Le blanc laissé entre chaque bout de phrase semble envelopper tout le wagon. Personne ne parle, personne n'agit. Tout le monde divague et seuls ces deux personnages se font face, mais ne savent pas comment le faire. Léa croise ces yeux bruns du jeune homme. Ils sont profonds et doux, comment les siens, et ils appellent à l'aide.


— Tu fais quoi là ?, tente Léa pour raviver la conversation.


— Là bah je rentre du coup. Et toi ?


— Ouais moi aussi.


Chacun veut parler mais ne sait quoi dire. Ce blanc est une nouvelle bataille perdue pour leur discussion. Adam décide d'utiliser ce joker qu'il gardait en roue de secours : un gigantesque étui à guitare que la jeune femme porte sur son dos.


— Tu fais de la guitare du coup ?, en montrant du doigt la boîte.


— C'est un violoncelle mais oui. J'ai commencé il y a une semaine environ.


— Oh c'est cool. T'aime bien ?


— Ouais j'aime bien.


— C'est pas trop dur ?


— Bah je viens de commencer.


— Oui. Oui du coup c'est vrai que...


La froideur des mots de chacun n'est que la conséquence du calme sans écho du métro et de la distance de leurs esprits. Chaque réplique est enveloppée d'un fatal silence.


Léa, observant la peine d'Adam qui tente désespérément de créer un lien, lui tapote sur le bras et le regarde dans les yeux avec un petit sourire en coin : "T'as quelqu'un ces temps-ci ?
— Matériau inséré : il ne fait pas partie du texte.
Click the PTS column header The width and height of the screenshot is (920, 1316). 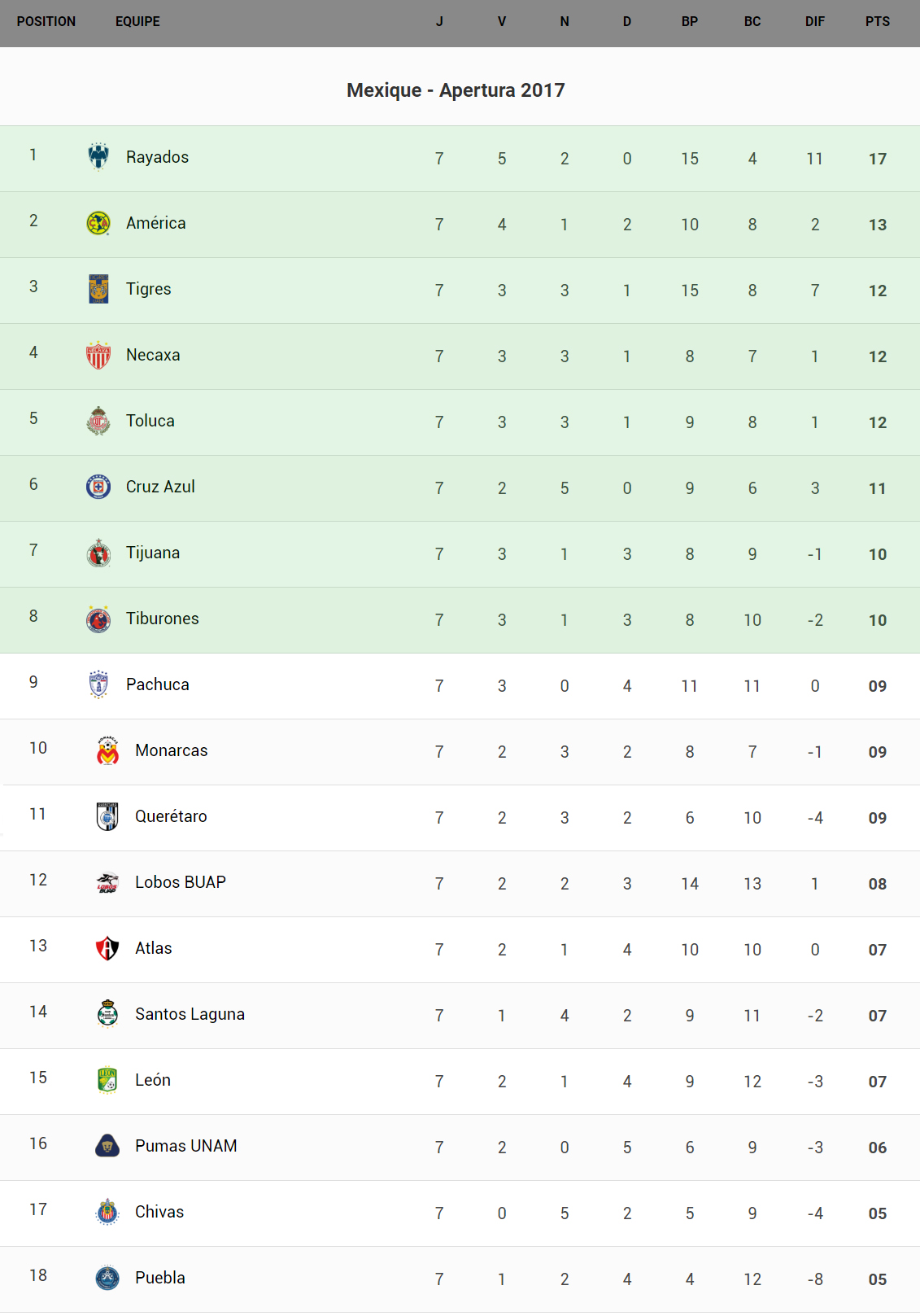point(877,22)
— Oh euh... Oui depuis quelques temps déjà. Elle est à la fac avec moi. Elle passe ce soir d'ailleurs.


— C'est cool !


— Ouais elle est vraiment bien, tu l'aimeras beaucoup je pense. Enfin j...


La confiance naissante d'Adam est interrompue par le métro qui s'arrête et les passagers qui s'activent. Le temps de quelques secondes, les deux jeunes gens sont séparés par le flux les entraînant chacun d'un côte opposé. Ils se regardent mais ne se voient pas. Alors qu'Adam revient face à Léa, son enthousiasme est pris dans l'élan du wagon et il regarde enfin l'éléphant dans la pièce : "Et toi du coup avec ta copine c'est co...


— C'est fini. Mais, c'est gentil de demander.


La voix meurtrie de Léa annonçait cette larme qui devait inévitablement couler. Les deux étudiants baissent les yeux et attendent patiemment leur arrêt sans plus perturber le calme de la rame.


La voix pré-enregistrée du métro annonce la station François Verdier. Adam et Léa lèvent la tête, se regardent droit dans les yeux l'espace d'une seconde, puis évitent leurs regards à nouveau, avec peine. Ils sortent de la rame et de la station côte à côte mais pas ensemble.


*


Il fait nuit dehors. La neige ne tombe plus mais a effacé toutes les traces des passants. Alors qu'il s'apprête à traverser, Léa interpelle le jeune garçon : "Adam !" Celui-ci s'approche de Léa qui, baissant les yeux demande timidement : "Juste je... Tu rentres là ?


— Non il faut que je passe chez moi poser mes affaires avant de venir.


— Ah... Tu... Tu me passerais les clés de chez maman ? J'ai plus les miennes et j'aimerais déposer son cadeau avant que les parents arrivent.


— Donc tu restes pas avec nous ce soir ?


— Non je suis désolée. Je peux pas.


Pour cacher la peine qui imprègne ses mots, Léa force un sourire, autant pour elle que pour son frère : "Mais t'inquiète je mettrai les clés dans la boîte aux lettres !"


Adam tend les clés à sa sœur et ne les lâche pas quand elle les tient. Les deux se regardent droit dans les yeux. Léa attend avec peine un mot de son frère tandis que les yeux de celui-ci semblent noyés par l'explosion d'amour qu'ils cachent. Il veut lui parler mais il ne sait plus quoi lui dire, il a oublié. Les yeux baissés il murmure douloureusement quelques mots : "C'est juste que..."


Un long silence suit sa voix tremblante. Adam ferme ses paupières pour sauver une larme, rouvre les yeux et voit sa sœur de dos, déjà trop loin. Le regard noyé, rivé sur cette moitié qu'il ne sait plus connaître, les mots lui viennent alors : "... tu me manques."


Et la neige doucement se remet à tomber, effaçant silencieusement les traces de ceux qui se sont aimés.